Unfortunately, the combination of existing large-scale Lightning Network infrastructure and self-custody solutions still falls short. So far, the only real way to achieve this is through the aforementioned Muun Wallet, but it doesn't truly solve the problem because everything is just on-chain transactions. However, Muun has done some things right. Designing a simpler protocol interface to the Lightning Network is a brilliant idea and gives us the best of both worlds. We can initiate fast and cheap payments while allowing that big boy to collect fees by running a Lightning node. The newly launched Aqua Wallet is essentially a Muun Wallet, but on Liquid, which is a good stopgap but does not fundamentally solve the problem.

Before we move forward, we should take a step back and analyze what problem we are trying to solve. Bitcoin has a fundamental scaling limitation: its block size. If we could have unlimited block size, we wouldn't need any Layer 2 solutions because we would only need on-chain payments. However, we live in the real world, and there is a 1 MB block size limit that restricts the number of transactions we can confirm on-chain. The Lightning Network is a tremendous enhancement to Bitcoin because we do not need to publish every transaction on-chain; we only need to open a channel and can initiate almost unlimited payments. So why hasn't the Lightning Network solved everything? Because while the Lightning Network allows us to move payments off-chain, it has not enabled us to transfer ownership off-chain. Fundamentally, the Lightning Network still relies on the fact that, ultimately, a UTXO will belong to a specific user. So, even if every transaction on-chain belongs to a Lightning channel, we still hit a limit—the number of people who can own their channels is ultimately finite. What we need is another Layer 2 that can expand UTXO ownership and interact with the Lightning Network, allowing us to scale both payment capacity and ownership capacity.

So, how do we expand ownership capacity? Simply put, today's answer is custody, whether it is pure custodians (like Wallet of Satoshi) or those in the gray area (like fedimint and Liquid), the only way we can use today is through custodial or federated bridges. On Bitcoin, the only way to delegate ownership of a UTXO to multiple parties is through multi-signature, however, it requires every user to be online whenever any user wants to interact, and when you go far enough down this path, you will ultimately just reinvent the Lightning Network.

Are we doomed to fail?
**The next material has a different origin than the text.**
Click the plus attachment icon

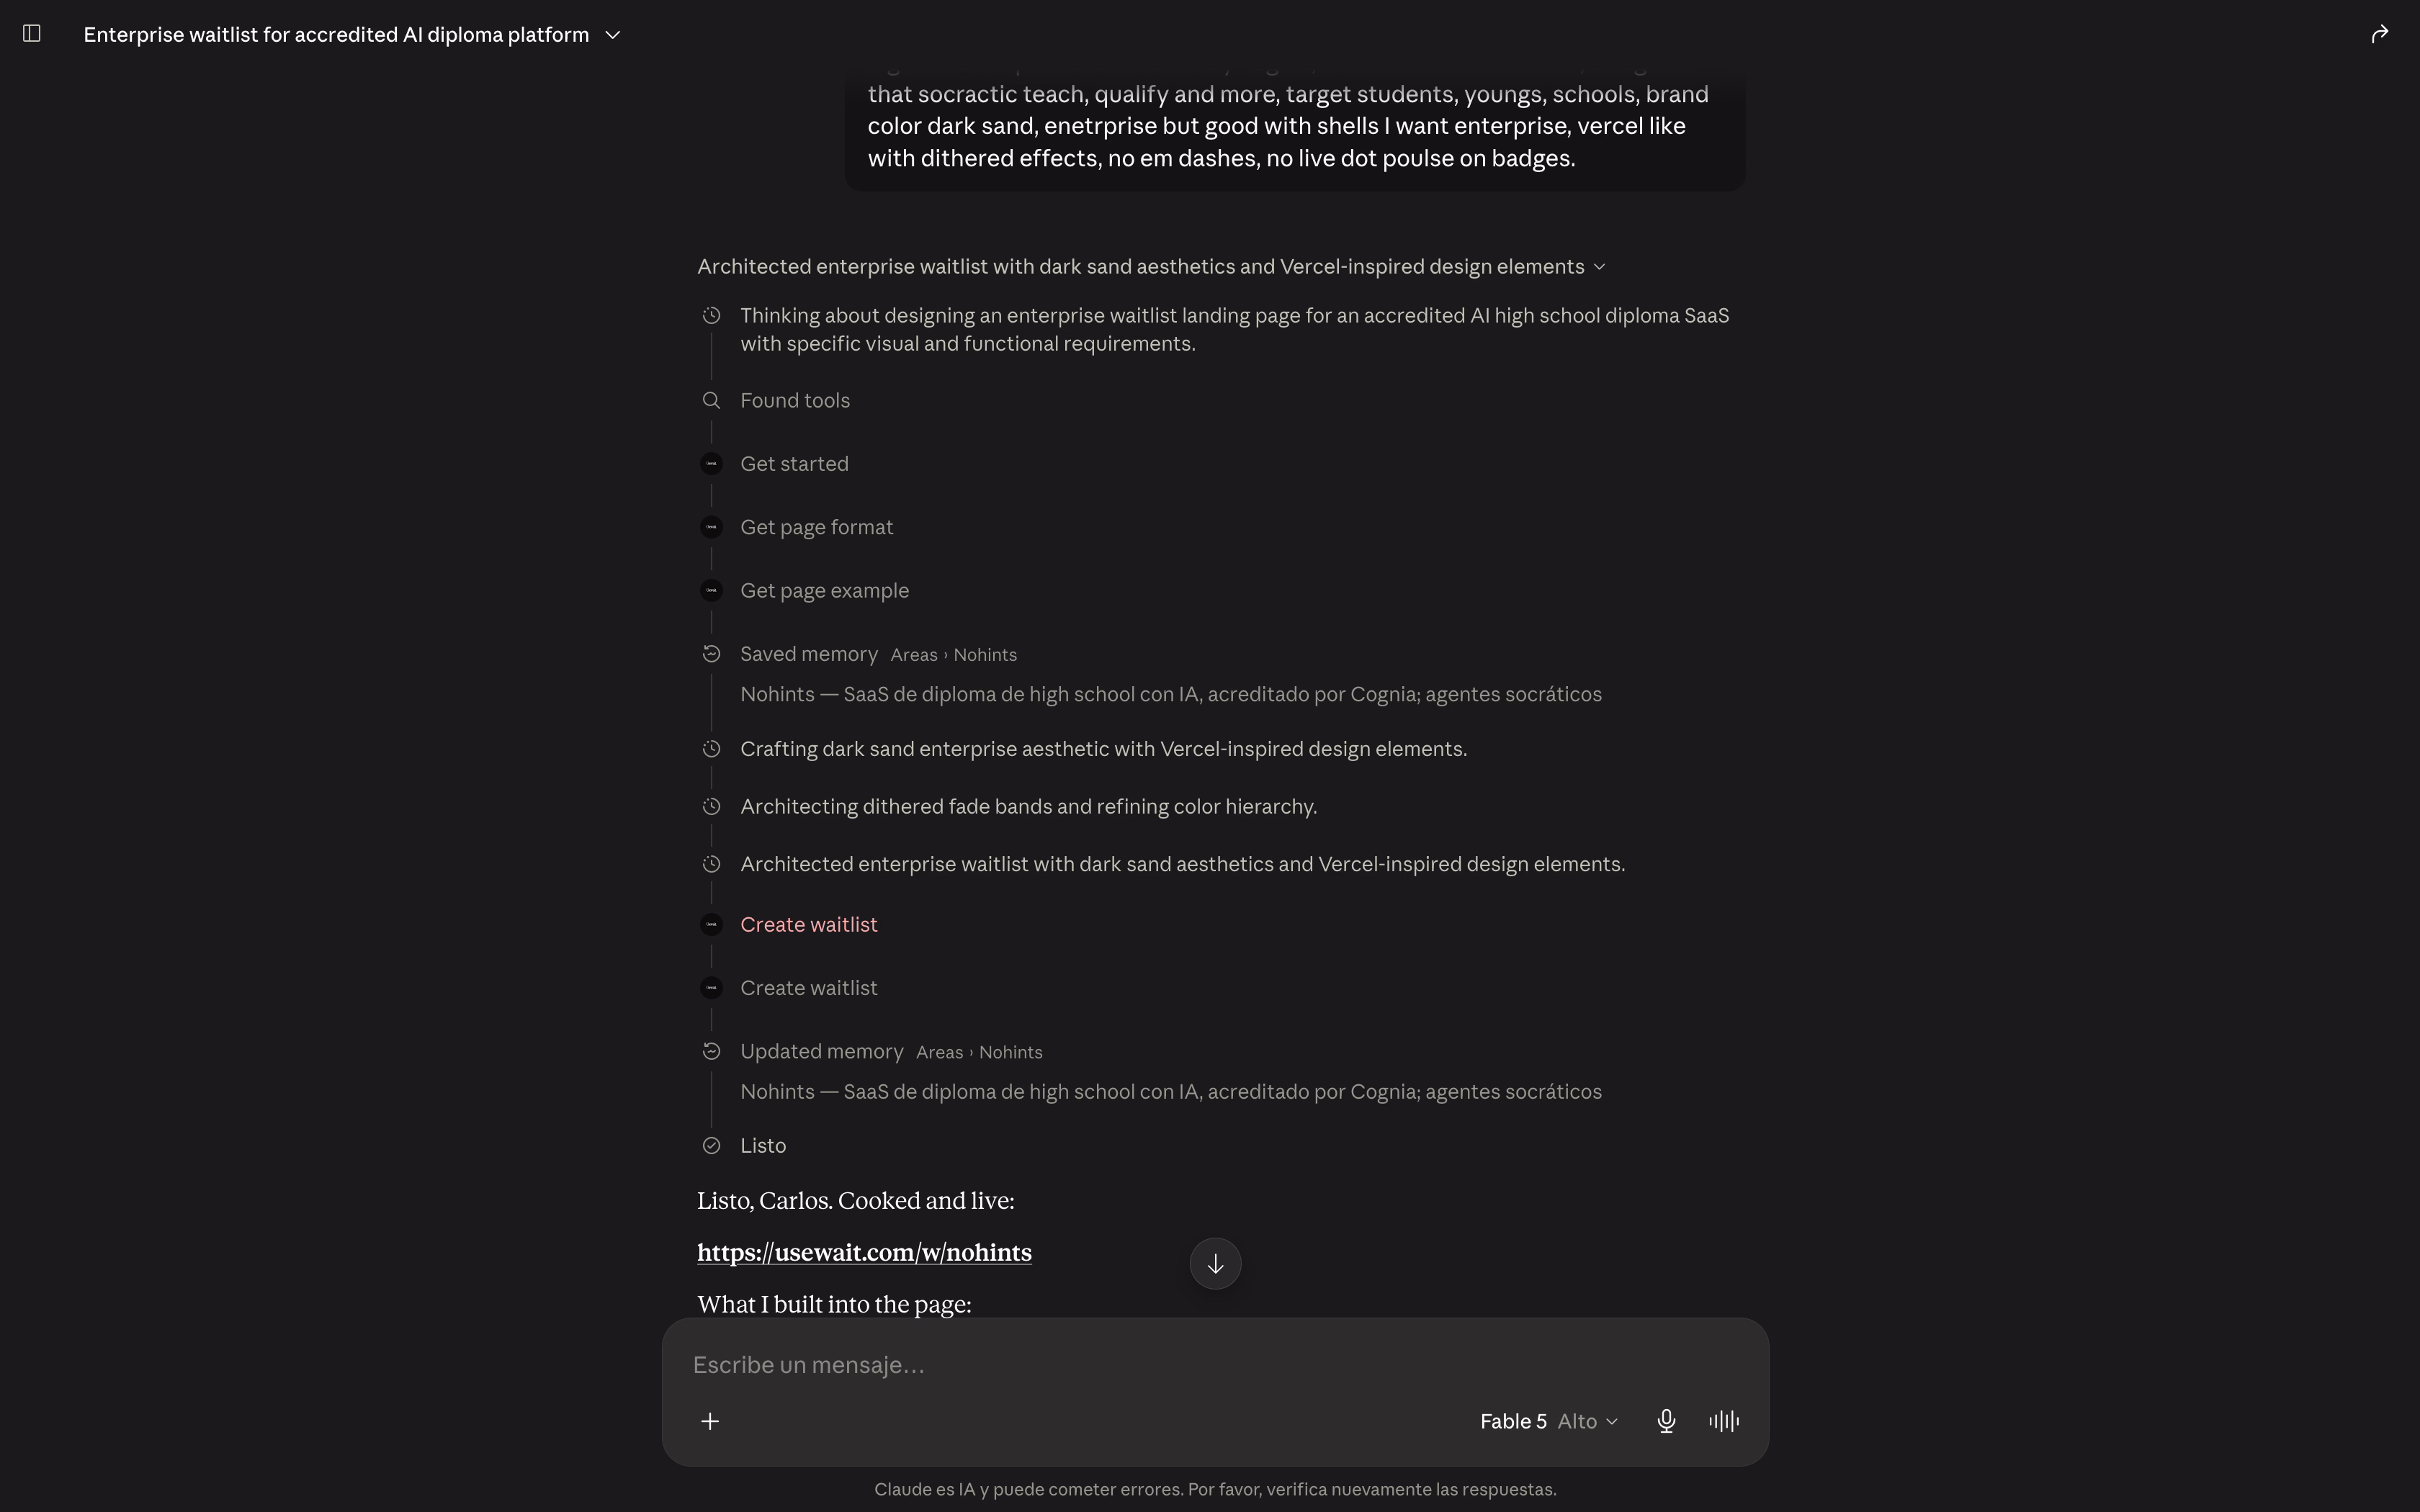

Is there no way to scale Bitcoin in a self-sovereign manner? Fortunately, the answer is no, but we need some soft forks. Covenants are the way to expand ownership capacity. There are many covenant proposals, but at their core, they propose adding a way for you to have a Bitcoin address that restricts where and how the funds can be spent. This may seem strange, but we already have something like this in today's Bitcoin, OP_CTLV (CheckLockTimeVerify), which was activated in the 2016 soft fork, allowing you to spend funds in a Bitcoin address only using transactions with a given locktime value, thus allowing you to control the time a UTXO can be spent. Current covenant proposals aim to allow you to control where a UTXO can be spent. With this simple component, we can develop many different protocols that allow for expanding ownership capacity.

However, the future is not bleak; even without covenants, we can still scale Bitcoin, just not in an ideal way. At Mutiny, we are fully committed to implementing fedimint in wallets, and I personally (as well as others on our team) believe this is the best scaling solution for Bitcoin currently. Fedimint gives us the ability to dynamically share ownership with a group of people and interact with the Lightning Network through gateways. This is the pinnacle of Bitcoin scaling dreams under current technology, and we will spare no effort to help make it a reality.